Extrait du texte –
---------------

Alain Richard : D'abord, il faut bien voir que toutes les industries aujourd'hui font des progrès de productivité et des changements de technologies qui aboutissent à ce qu'elles produisent plus ou moins de temps de travail, d'où d'ailleurs l'intérêt de la réduction du temps de travail. Sur à peu près 190 000 emplois, en effet, que vous faisiez bien de mentionner, il y a quand même un très grand nombre d'entreprises qui ont déjà fait leur mutation, c'est-à-dire, qui sont compétitives, qui peuvent s'adapter rapidement à de nouvelles technologies et qui d'ailleurs développent des produits qui sont à la fois civils et militaires. Par exemple : Thomson-CSF, Aerospatiale ou Matra.

Il est vrai que les entreprises, plus restées sous la forme d'arsenaux un certain temps, ont encore une partie d'évolution à faire. À GIAT Industries, je pense qu'une bonne partie est faite. Simplement, GIAT Industries a été très défavorisée par un marché. Ils sont dans des techniques – l'artillerie et les blindés – où les marchés ont beaucoup plus baissé que les autres. Cela a donc rendu leur adaptation plus difficile d'où le soutien aussi que l'État a apporté comme actionnaire à cette mutation. Simplement, il faut maintenant aujourd'hui finir l'adaptation.

---------------

Données des cibles de clic –
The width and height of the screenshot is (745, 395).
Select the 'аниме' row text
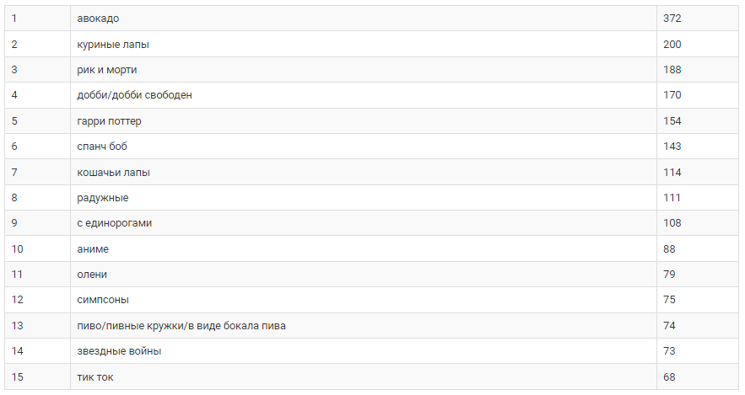[x=93, y=249]
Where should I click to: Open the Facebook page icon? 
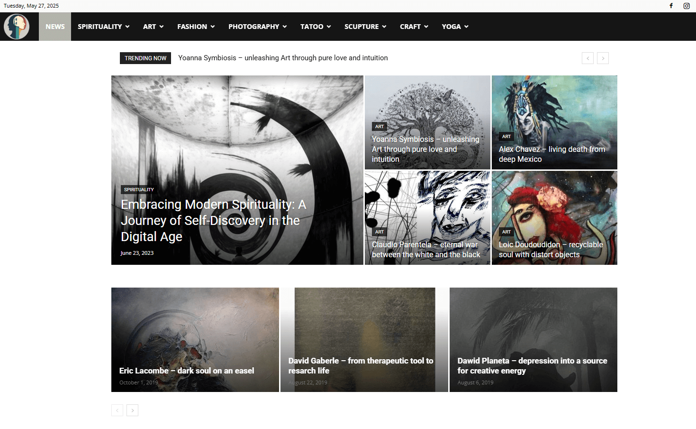click(x=671, y=6)
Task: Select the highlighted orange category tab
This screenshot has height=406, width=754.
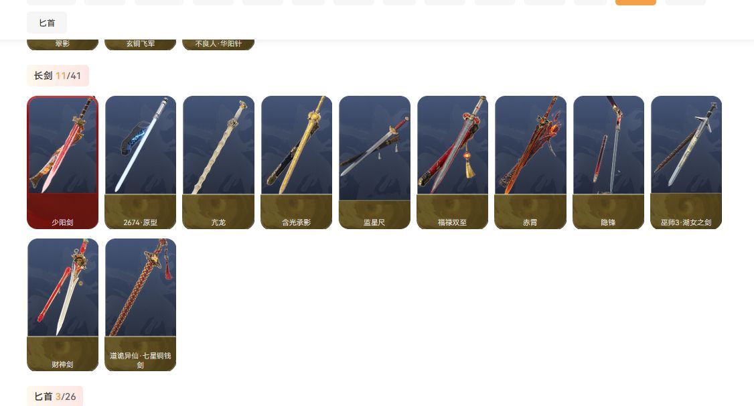Action: tap(635, 3)
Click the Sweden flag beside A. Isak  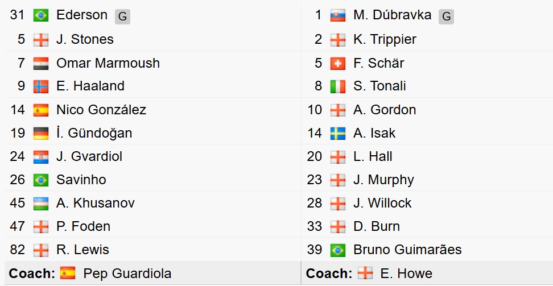point(338,133)
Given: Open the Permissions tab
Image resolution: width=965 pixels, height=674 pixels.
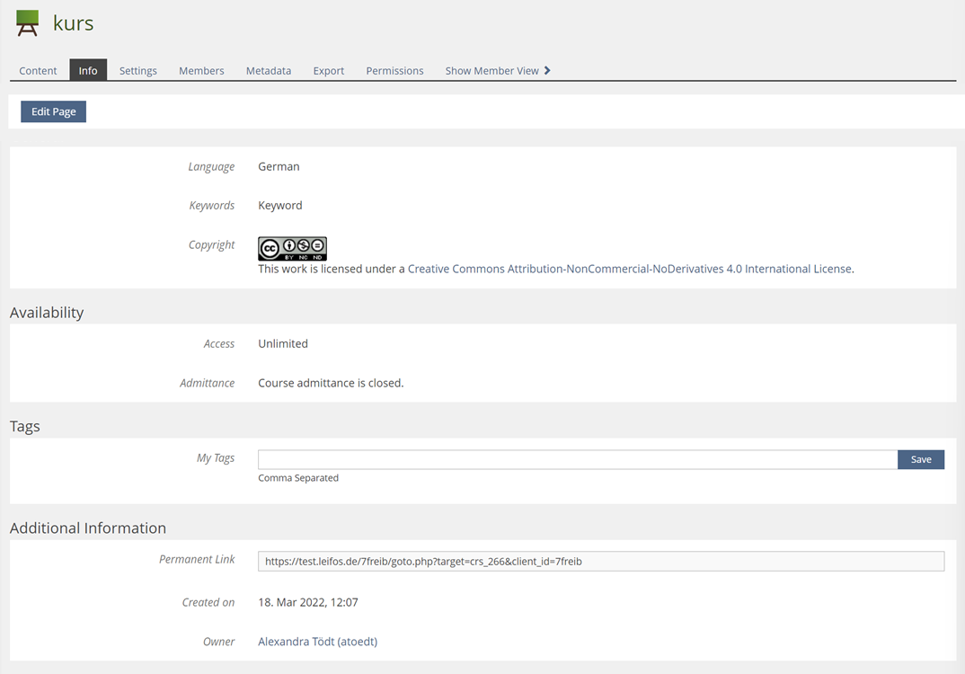Looking at the screenshot, I should (x=394, y=70).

---------------

Défi –
Chacune de ces affirmations concorde-t-elle avec l'extrait ? Répondez par oui ou par non et citez les mots de l'extrait qui tranchent.
1. Thomson-CSF est cité comme exemple d'entreprise qui a déjà fait sa mutation.
2. Les marchés de l'artillerie et des blindés ont moins baissé que les autres.
3. L'État a soutenu en tant qu'actionnaire la mutation de GIAT Industries.
Le listing n'est d'aucune utilité ici.

La réponse –
1. Oui : « Par exemple : Thomson-CSF, Aerospatiale ou Matra. »
2. Non : « où les marchés ont beaucoup plus baissé que les autres »
3. Oui : « le soutien aussi que l'État a apporté comme actionnaire à cette mutation »